VMDirectPath is a great new feature with vSphere 4.0, but with new features come new challenges. This page will deal with some common configuration problems that you might encounter.
1) Disable VMDirectPath with a reboot
2) Disable VMDirectPath without a reboot
3) Remove devices from the VMDirectPath Configuration when you're unable to do so with the vSphere client
4) Dealing with the ESXi boot device that has been enabled for VMDirectPath
Disabling VMDirectPath with a reboot
You may encounter a situation where you need to just diable VMDirectPath.

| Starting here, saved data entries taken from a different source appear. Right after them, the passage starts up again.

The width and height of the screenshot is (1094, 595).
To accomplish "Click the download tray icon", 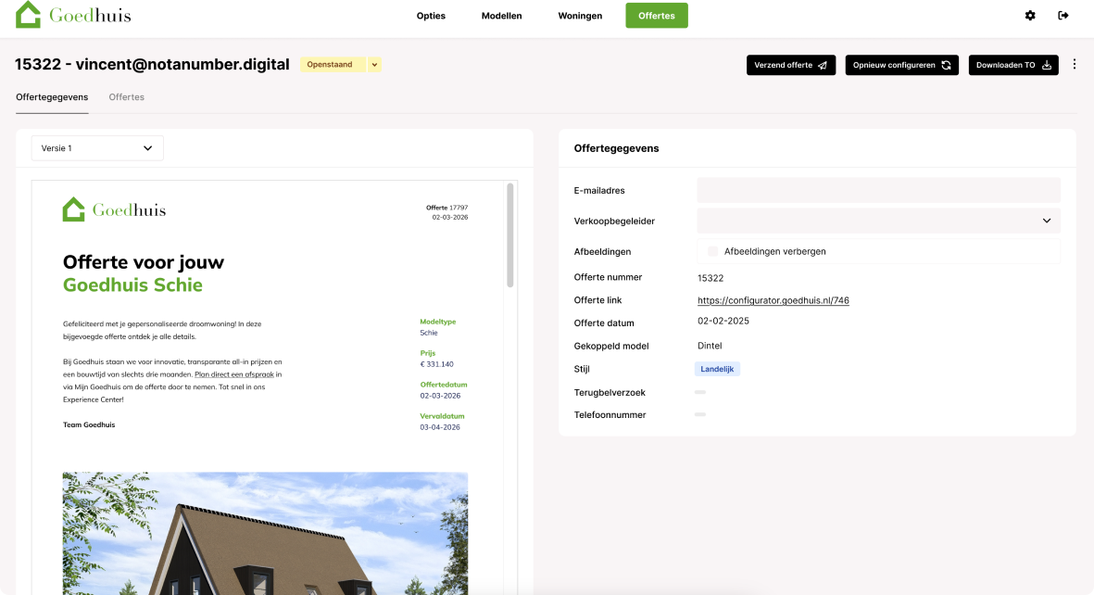I will (1047, 65).
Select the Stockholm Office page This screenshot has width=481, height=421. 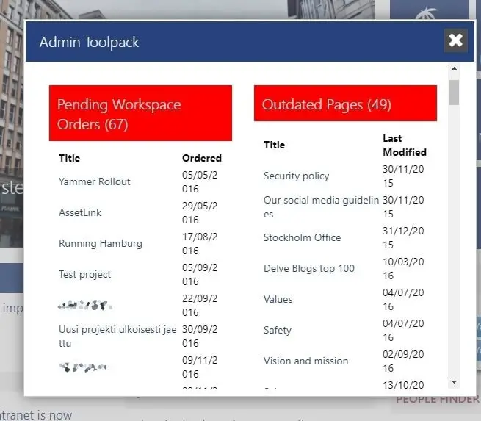tap(303, 237)
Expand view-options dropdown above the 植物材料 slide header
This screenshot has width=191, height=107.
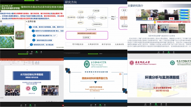click(37, 1)

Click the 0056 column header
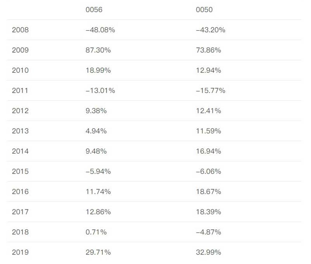coord(94,10)
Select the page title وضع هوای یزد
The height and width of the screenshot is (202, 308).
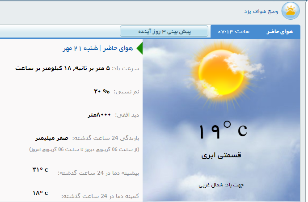coord(262,11)

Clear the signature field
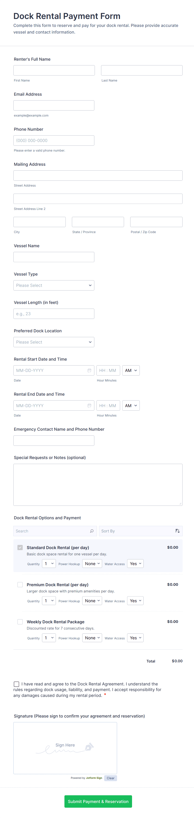110,778
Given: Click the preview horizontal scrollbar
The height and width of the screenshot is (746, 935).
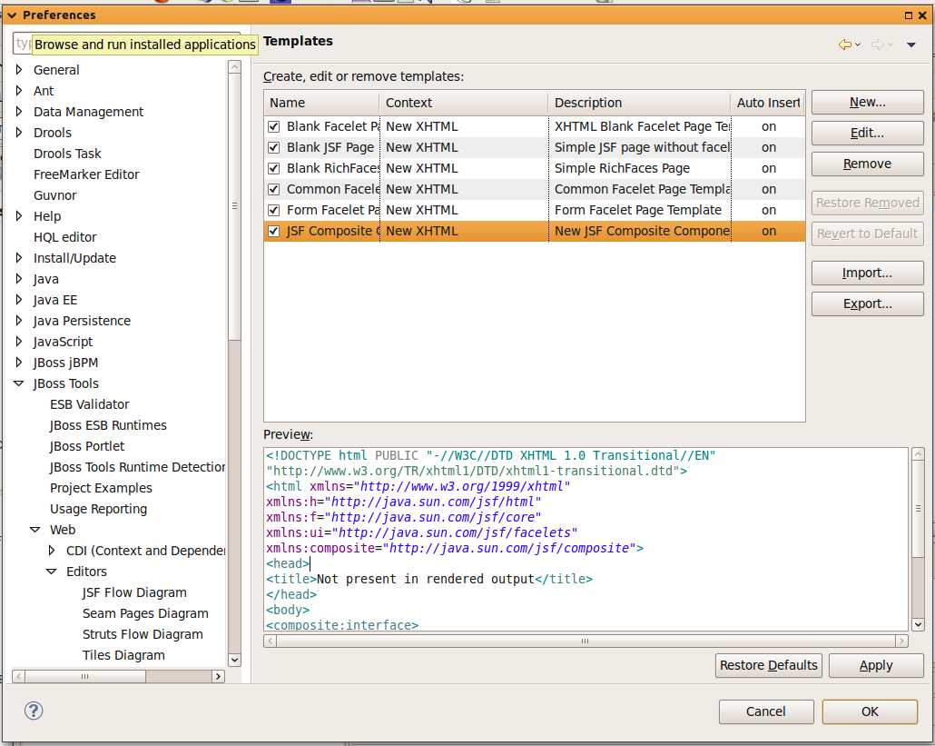Looking at the screenshot, I should pyautogui.click(x=586, y=641).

If you are able to reboot your host you can set the VMkernel option Boot.noIOMMU to enabled and restart the server. This won't help if you're allocated your boot device to VMDirectPath. For that see this section. When you do this to a host and then go to Configuration \ Hardware \ Advanced Settings, the host will show the message that it does not support VMDirectPath as shown in the second image. If you want to enable VMDirectPath, you can uncheck the option and reboot.
Disable VMDirectPath without a reboot
Should you want to disable VMDirectPath without restarting the host, you can unload (or load) the driver with the below command.
/usr/lib/vmware/vmkmod # vmkload_mod -u vtd Module vtd successfully unloaded /usr/lib/vmware/vmkmod # vmkload_mod vtd Module vtd loaded successfully
When you try to start a VM after you have unloaded the module vtd, you will get an error such as this. You will still be able to configure VMDirectPath devices in Hardware \ Advanced Settings.
Remove devices from VMDirectPath Configuration when you're unable to do so with the vSphere client
A common issue which will hopefully be resolved in an update is the inability to remove a device from passthrough once it has been enabled. You might enable the devices like shown below for the graphics card and NIC, reboot the host and then find that later you can't remove the devices from passthru configuration. When you uncheck the devices and click OK, the devices still appear on the passthru configuration screen and after a reboot the hosts are still shown as enabled. While it is possible to reset the configuration of the host, that may not be the most desirable option.
The configuration for passthru is stored is /etc/vmware/esx.conf. It is possible to edit this file with vifs.pl (supported option) or at the console (unsupported). You'll note that the Pro/1000 MT is listed as vmnic2 and vmnic3 and the video card is not listed. The item listed for passthru is 00:28.05 which lspci shows to be the device "Bridge: Intel Corporation 82801JI (ICH10 Family) PCI Express Port 6". In this case you can change the owner to equal vmkernel, reboot and the devices should no longer be enabled for VMDirectPath. If you're accessing esx.conf at the console you can also run backup.sh 0 /bootbank/ to ensure the change is backed up to the system backup.
When trying to reproduce this problem on the host the PCI bridge would not always be shown in esx.conf, but manually adding the entry and setting the owner to vmkernel was sufficient to clear the devices from being assigned to passthru mode.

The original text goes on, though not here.